Following last month’s Cloud Text-to-Speech update that added more natural voices through DeepMind WaveNet models, Google is now revamping the inverse of that API. Cloud Speech-to-Text is today gaining its “largest overhaul” for business clients since it launched in 2016.
Going after more business users, Speech-to-Text is adding new video and phone call transcription models that are specifically tuned for uses like call centers. In the latter case, which Google has previously touted, the API could support 2-4 speakers and account for background noise like phone line static and hold music.
Meanwhile, another possible use for the Google Cloud service is transcribing the TV broadcast of a basketball game where there are over four speakers, such as hosts, player interviews, and ads, while accounting for crowd cheer, sound effects, and other game noises. From four minutes in the first use to over two hours in the latter, Google’s demonstrating how adaptable Speech-to-Text is.
This optimization can replace the automatic model selection, while this tailoring was achieved after customers asked Google to use real data to train the model. Enhanced phone_call allows customers to volunteer training data in exchange for getting access to these improvements. As a result of real data, the new model has 54% fewer errors than the basic phone_call.

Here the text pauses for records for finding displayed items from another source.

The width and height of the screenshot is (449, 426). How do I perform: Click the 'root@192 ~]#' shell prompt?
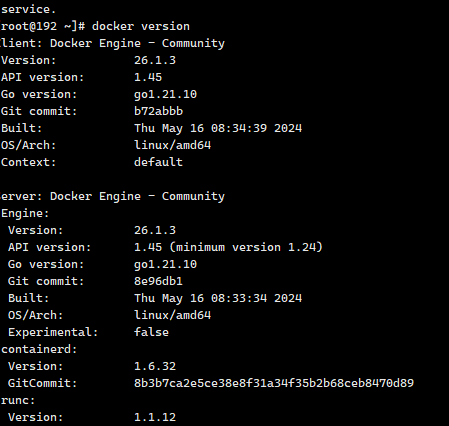pos(43,26)
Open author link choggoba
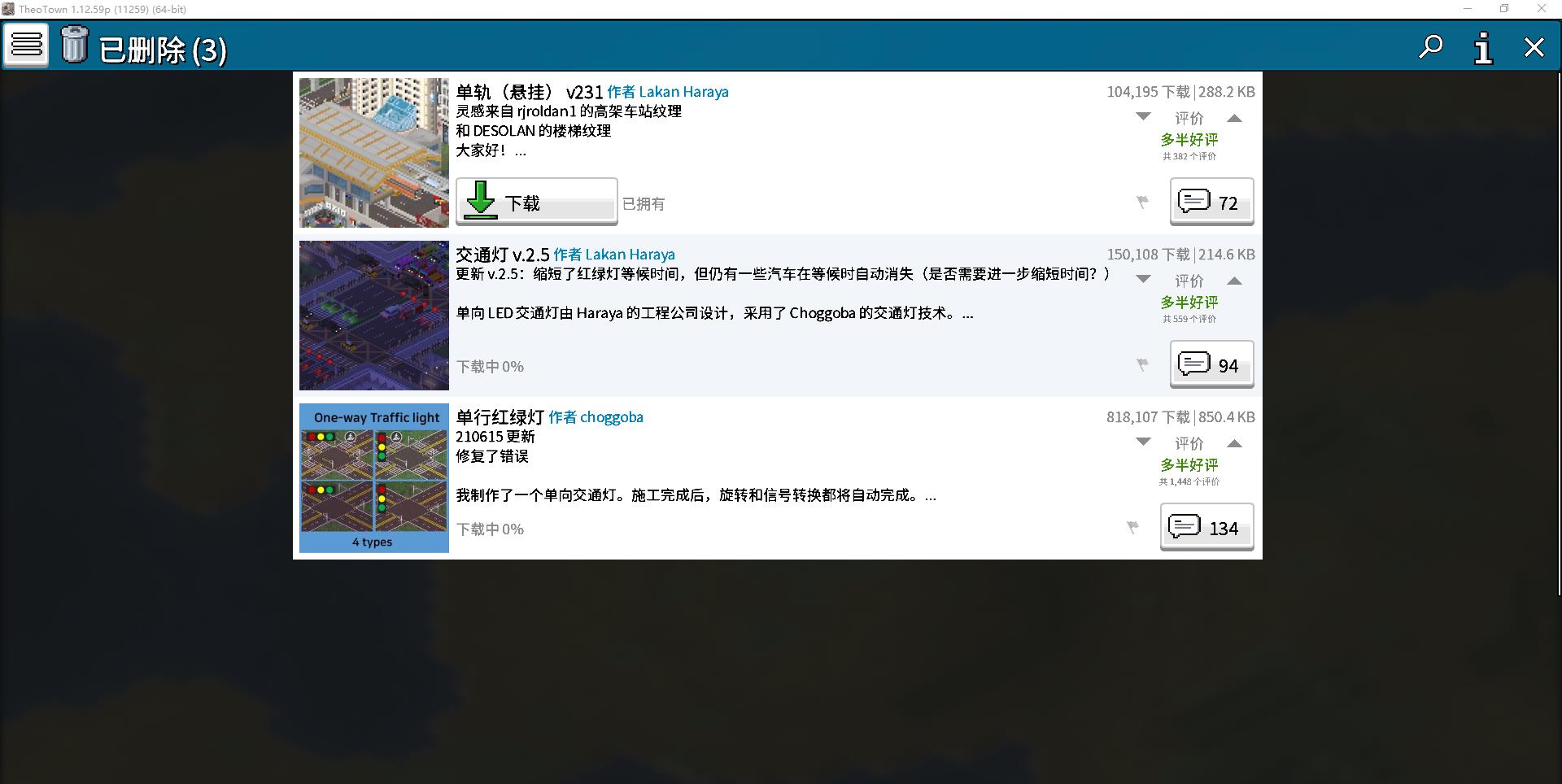Screen dimensions: 1562x784 click(611, 417)
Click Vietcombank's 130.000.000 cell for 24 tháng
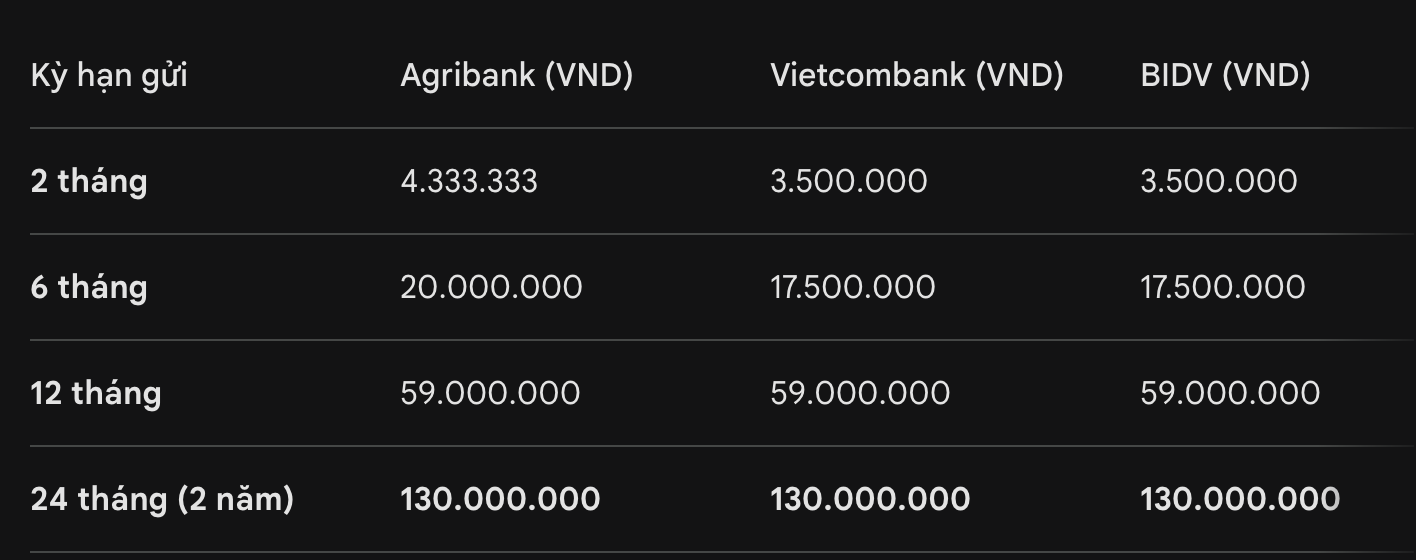Image resolution: width=1416 pixels, height=560 pixels. [870, 498]
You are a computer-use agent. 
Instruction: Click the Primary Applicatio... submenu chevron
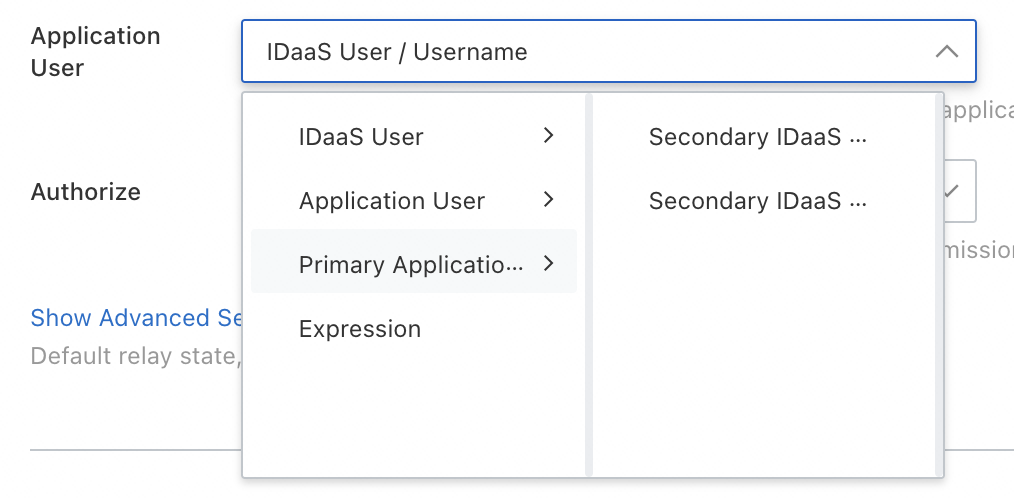click(x=548, y=264)
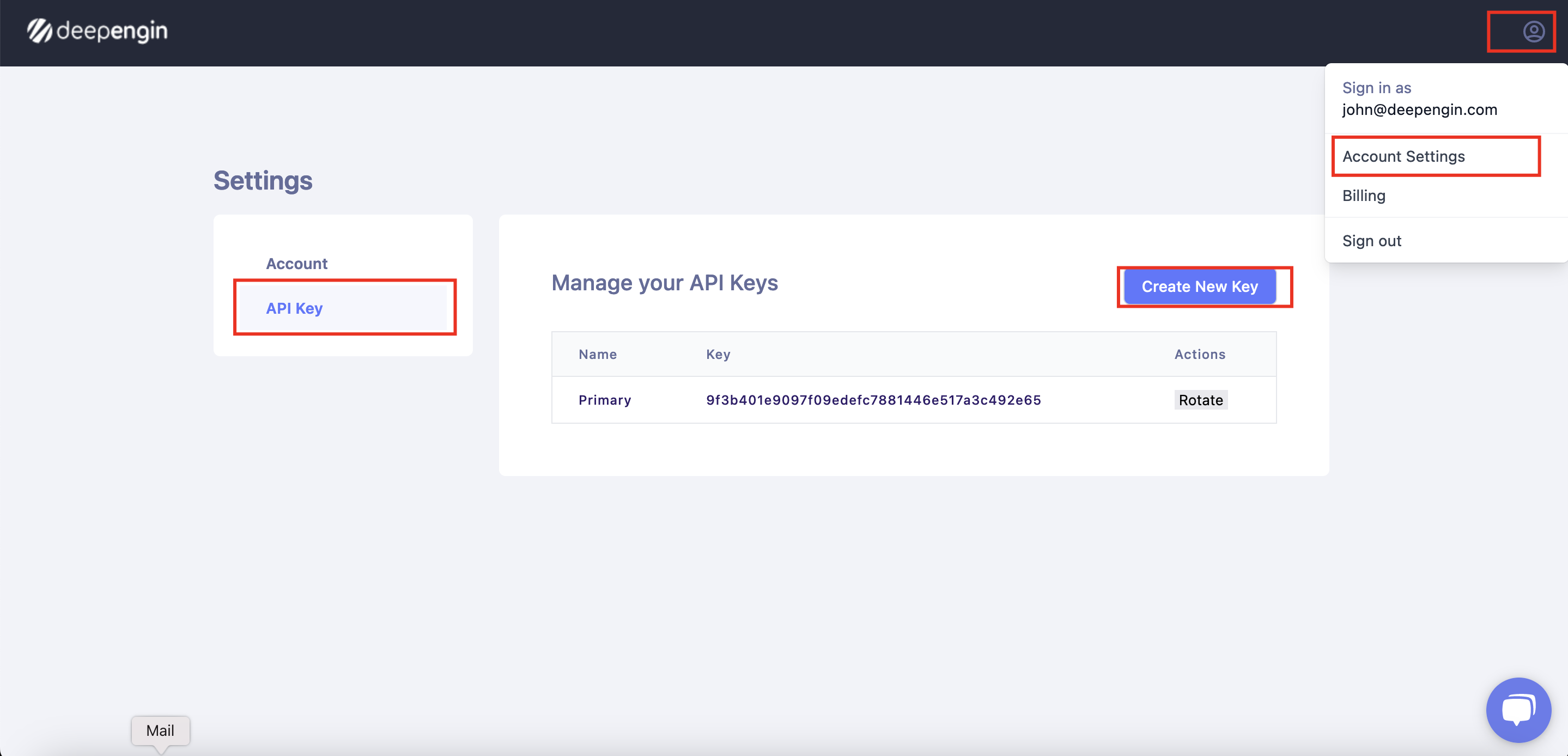Select Account Settings from the dropdown

coord(1403,156)
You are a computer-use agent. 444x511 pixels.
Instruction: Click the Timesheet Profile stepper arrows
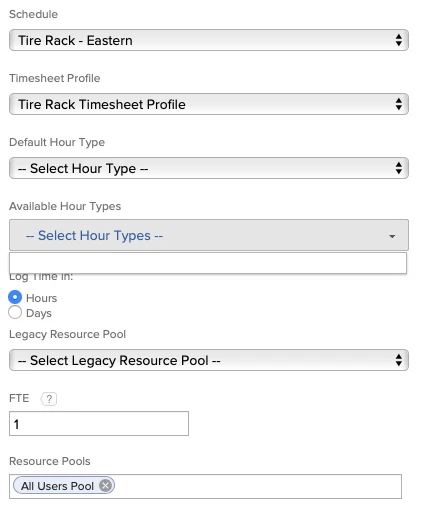point(398,104)
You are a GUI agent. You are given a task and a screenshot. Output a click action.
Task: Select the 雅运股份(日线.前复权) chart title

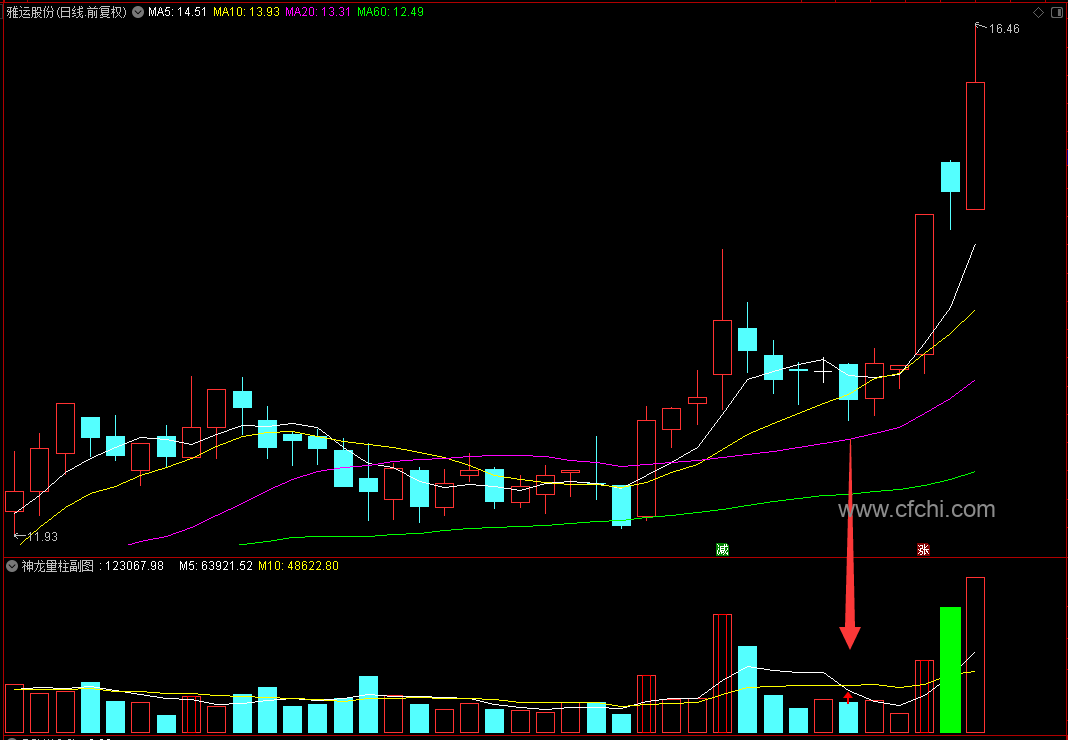66,12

Most major cloud providers use speech data from incoming requests to improve their products. Here at Google Cloud, we’ve avoided this practice, but customers routinely request that we use real data that’s representative of theirs, to improve our models. We want to meet this need, while being thoughtful about privacy and adhering to our data protection policies. That’s why today, we’re putting forth one of the industry’s first opt-in programs for data logging, and introducing a first model based on this data
Additional, a new video model uses machine learning similar to YouTube captioning with a 64% reduction in errors compared to the standard.
Meanwhile, Google is adding a beta feature to automatically punctuate long-form speech transcription that suggests commas, questions marks, and periods. Lastly, the company will allow users to tag transcribed audio or video in order to tell Google what models Speech-to-Text should prioritize next.